Earlier this week, Vice President and Prime Minister of the United Arab Emirates and Ruler of Dubai His Highness Sheikh Mohammed bin Rashid Al Maktoum announced a new law giving workers time to read during office hours.
Called “unprecedented”, the law includes a number of other provisions. The government, for instance, will provide families with newborn babies with a “knowledge briefcase”, while schools will be required to develop an annual plan to encourage reading among students.
While it’s unclear how exactly the law will work, His Highness did say that it “will encourage the private sector to invest in the establishment of libraries and cultural centres”.
What is clear however is that the law offers companies a unique opportunity to engage with their staff in new ways. Increased mental stimulation, the reduction of stress, and enhanced knowledge, are just some of the clear benefits reading has on the brain. In other words, it makes a lot of sense from an employee wellness perspective.
With that in mind, we’ve outlined some ways companies can encourage their employees to read.
Have a company library
One of the best ways to encourage your employees to read is to have books readily available for your employees. Even if you don’t have enough space for the kind of collection that would make a serious bookie jealous, chances are you at least have room for a bookcase, or a couple of shelves.

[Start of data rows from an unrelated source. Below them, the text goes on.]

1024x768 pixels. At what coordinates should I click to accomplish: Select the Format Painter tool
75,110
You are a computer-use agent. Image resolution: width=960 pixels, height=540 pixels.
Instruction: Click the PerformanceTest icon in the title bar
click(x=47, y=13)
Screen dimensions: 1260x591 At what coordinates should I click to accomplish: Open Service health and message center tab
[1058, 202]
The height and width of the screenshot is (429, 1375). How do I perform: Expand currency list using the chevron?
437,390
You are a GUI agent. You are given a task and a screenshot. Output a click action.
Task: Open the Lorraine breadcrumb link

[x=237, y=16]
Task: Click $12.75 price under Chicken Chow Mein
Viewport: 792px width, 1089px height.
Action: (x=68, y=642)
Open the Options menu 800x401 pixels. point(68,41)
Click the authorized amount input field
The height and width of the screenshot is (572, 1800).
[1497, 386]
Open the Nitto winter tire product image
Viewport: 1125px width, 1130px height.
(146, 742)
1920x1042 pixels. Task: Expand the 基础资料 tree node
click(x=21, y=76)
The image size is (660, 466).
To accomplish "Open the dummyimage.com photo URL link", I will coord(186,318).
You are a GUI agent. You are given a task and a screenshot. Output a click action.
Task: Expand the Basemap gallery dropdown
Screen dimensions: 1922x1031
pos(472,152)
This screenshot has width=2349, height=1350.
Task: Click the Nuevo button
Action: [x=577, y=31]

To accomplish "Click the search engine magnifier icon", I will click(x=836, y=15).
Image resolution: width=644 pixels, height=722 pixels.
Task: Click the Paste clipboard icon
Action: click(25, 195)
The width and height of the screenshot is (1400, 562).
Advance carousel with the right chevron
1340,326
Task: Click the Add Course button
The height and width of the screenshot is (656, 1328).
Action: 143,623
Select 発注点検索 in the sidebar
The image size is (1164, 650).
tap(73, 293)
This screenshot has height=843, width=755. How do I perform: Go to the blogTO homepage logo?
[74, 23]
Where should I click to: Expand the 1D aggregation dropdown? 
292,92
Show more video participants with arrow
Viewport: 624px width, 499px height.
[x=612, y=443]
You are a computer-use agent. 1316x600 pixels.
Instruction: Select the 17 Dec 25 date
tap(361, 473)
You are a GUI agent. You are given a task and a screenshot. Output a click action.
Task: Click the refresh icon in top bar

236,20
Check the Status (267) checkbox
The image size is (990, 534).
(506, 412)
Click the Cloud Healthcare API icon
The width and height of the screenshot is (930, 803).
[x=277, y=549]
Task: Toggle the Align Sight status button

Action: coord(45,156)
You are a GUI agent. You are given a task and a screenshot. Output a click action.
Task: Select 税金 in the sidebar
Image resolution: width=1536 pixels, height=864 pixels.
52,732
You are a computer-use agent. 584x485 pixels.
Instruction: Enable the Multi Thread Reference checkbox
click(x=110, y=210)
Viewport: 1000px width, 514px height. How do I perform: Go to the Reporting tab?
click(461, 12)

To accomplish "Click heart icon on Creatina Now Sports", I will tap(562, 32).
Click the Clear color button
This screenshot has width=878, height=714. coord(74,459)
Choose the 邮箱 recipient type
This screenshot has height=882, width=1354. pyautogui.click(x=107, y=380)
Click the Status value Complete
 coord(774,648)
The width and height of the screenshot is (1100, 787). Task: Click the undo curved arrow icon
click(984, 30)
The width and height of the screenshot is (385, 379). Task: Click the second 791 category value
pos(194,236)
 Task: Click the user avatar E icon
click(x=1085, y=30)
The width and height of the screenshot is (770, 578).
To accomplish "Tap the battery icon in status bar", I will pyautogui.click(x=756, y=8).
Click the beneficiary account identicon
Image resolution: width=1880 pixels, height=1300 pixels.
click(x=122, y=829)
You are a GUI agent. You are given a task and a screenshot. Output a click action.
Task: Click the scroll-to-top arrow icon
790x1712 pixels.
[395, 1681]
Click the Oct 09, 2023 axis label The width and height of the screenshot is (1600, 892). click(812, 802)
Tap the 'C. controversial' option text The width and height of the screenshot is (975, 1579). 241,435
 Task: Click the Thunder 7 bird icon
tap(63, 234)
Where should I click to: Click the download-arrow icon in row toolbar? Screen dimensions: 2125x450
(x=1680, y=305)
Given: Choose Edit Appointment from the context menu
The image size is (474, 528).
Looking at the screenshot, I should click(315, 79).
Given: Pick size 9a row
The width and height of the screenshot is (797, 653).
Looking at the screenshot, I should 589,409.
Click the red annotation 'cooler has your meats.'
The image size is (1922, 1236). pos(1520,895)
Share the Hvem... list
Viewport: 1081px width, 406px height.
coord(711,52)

You don’t have to spend a ton of money building up your library either. Take a trip to your nearest second-hand book store and you’ll be able to pick up a few bargains. And if your employees are up for it, you can even encourage them to donate books to the library.
Just make sure that there’s an actual system in place for monitoring which books have been taken out and which ones have been returned.
If having actual books doesn’t fit with your office aesthetic, you can always go the digital route.
Overdrive, for instance allows companies to have a hosted virtual library accessible across a plethora of devices.
Another option is to have a few Kindles that anyone can borrow at any time and buy a book on the company’s account. One company that does this is Officevibe, where it’s proved a great way for employees to get to know each other.
“When someone shares a book with the team and writes a whole paragraph about why they’re sharing it and why they enjoyed it, you learn a lot about who they are,” Officevibe employee Jacob Shriar writes in an official blog.
Start a book club
This one requires a little finesse. You can’t just set up a book club and expect everyone to join. That just won’t fly.
As The Balance points out, your first step is to gauge whether there’s any actual interest in starting a book club.
If there is interest, come up with a time — lunch probably works best — when those interested in participating can discuss the book for the week and ask for suggestions to put on the reading list.
Once things get started, it’s worth noting that you should make sure that everyone gets a chance to discuss the book (or chapters) read that week.
Also, don’t be stingy; use company money to buy the books.
Set aside reading time
Okay, this is the whole point of the new law, but you might as well get ahead of the game and start scheduling time for your employees to put their work down and pick up a book.
Perhaps consider adding on an extra half hour to lunch breaks or an hour every second day. Be flexible with how you implement the specified time period, to ensure the most benefit for both employees and business.
Give people space to read
One of the biggest office trends in recent years has been the rise of the quiet pod. They’re usually used by people looking to get some work done or make a Skype call.
Thing is, they’re not going to be in use all the time, so why not allow one or two people to book them out for reading when they’re not in use? Alternatively, set aside a reading area or quiet room.
Don’t forget the audio
If you manage to spark a newfound interest in reading among your employees, chances are they’re going crave more of the kinds of stories they’re reading as well as the dedicated time-out from their daily tasks. But there are only so many minutes in the day you can dedicate to reading.
Luckily there is a solution in the shape of audio books. Give employees vouchers to audio book providers such as Audible as a reward, or as part of a literary celebration.
Audio books are also great for those employees working remotely, or travelling long distances in traffic each day.
Just don’t be surprised if there’s a sudden absence of drum ‘n bass coming out of everyone’s earphones.
Don’t be judgmental
This is our last, and probably most important tip. If you’re going to be inspired by the new law, embrace it and remember that the idea is to encourage people to read. Whether their choice of book is a cheap thriller or a treatise on economic inequality, all that matters is that they’re reading.